Ook de stad was tot rust gekomen; het gemaskerde bal op de Sociëteit zou zeker tot zes uur 's morgens voortduren; maar de straten begonnen zich te legen, geen voetzoekers knalden meer in de Chinese wijk. Was er een ongeluk gebeurd? Een duel? Met wie was Bernard naar het bal gegaan? Met Bruno en Johanna, met de vrouw van ritmeester Wensma; Wensma werd door een aanval van malaria gekweld en had zijn vrouw niet kunnen chaperonneren. Om twee uur 's nachts was zij, moeizaam lopend, naar het huis van de ritmeester gegaan om te vragen of hij misschien ook wist.... of er iets bekend was van een ongeluk....

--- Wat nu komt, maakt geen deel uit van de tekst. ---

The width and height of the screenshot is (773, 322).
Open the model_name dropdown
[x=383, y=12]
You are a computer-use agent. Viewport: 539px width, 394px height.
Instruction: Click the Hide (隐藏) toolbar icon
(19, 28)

Neen. Maar zijn vrouw was ook nog niet thuis. Er was een groot bal op de Sociëteit, dat wist zij toch? Hoe kon ze Bernard dan zo vroeg verwachten? Haar vader en moeder waren toch zeker ook nog niet terug?

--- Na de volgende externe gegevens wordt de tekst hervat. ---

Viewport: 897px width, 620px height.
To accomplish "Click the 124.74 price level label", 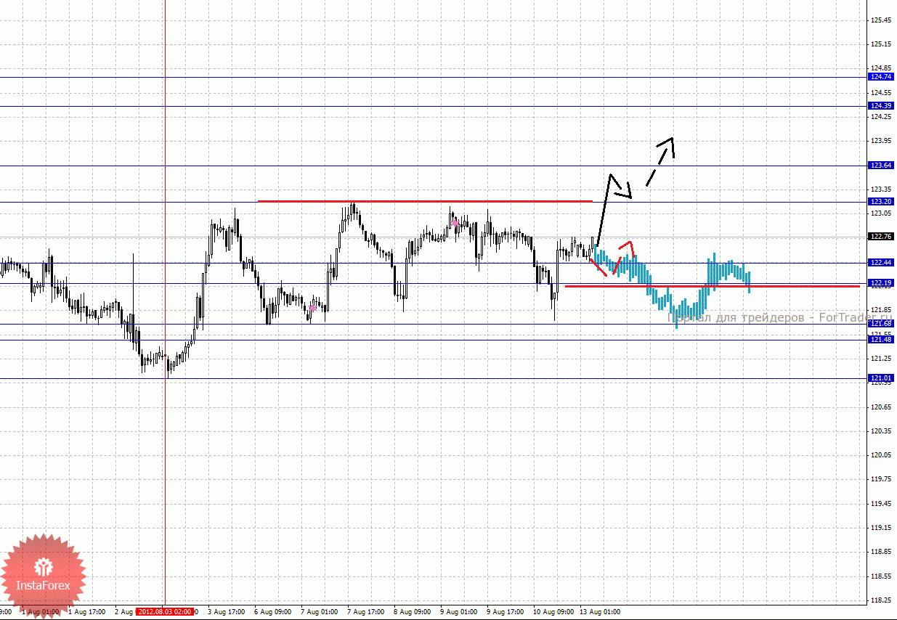I will (x=881, y=77).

Neen, loog Aletta. Johanna en Bruno waren ook nog op de Sociëteit.... Want ergens in Aletta klonk het waarschuwingssignaal van het ongeluk. Het is kenmerkend voor de hoogmoed van de Waringa's dat zij de waarheid zelfs geen ogenblik vermoed heeft. Zij dacht slechts aan een ongeluk. Zij zag zijn dode lichaam: drijven op het water van de haven, in duel gedood, met rijtuig en al verpletterd tegen een boom, door een hollend paard geworpen in een ravijn. Zij stond naast de ritmeester, die zij door het bonzen op zijn buitendeur uit koortsige sluimer had gewekt, op zijn voorgalerij. Een wagen vol Pierrots en Pierrettes reed langs, stemmen juichten, een handvol confetti sneeuwde op hen neer. Het paard schudde zijn bepluimde kop, bellen rinkelden, de wagen reed door, en verdween als een witte vlek in de nacht. De ritmeester klopte de confetti van zijn pyjama. Het zweet gutste in dikke droppels langs zijn gezicht. Moedig probeerde hij, rillend van de koorts en hunkerend naar kinine, nog een grapje te maken:
| |
| |
‘Je zult zien, meisje, dat zij er samen vandoor zijn, die knappe man van je en mijn Maaike.’ Reeds haatte Aletta de klank van die naam: Maaike, de naam van een aanstellerige idioot.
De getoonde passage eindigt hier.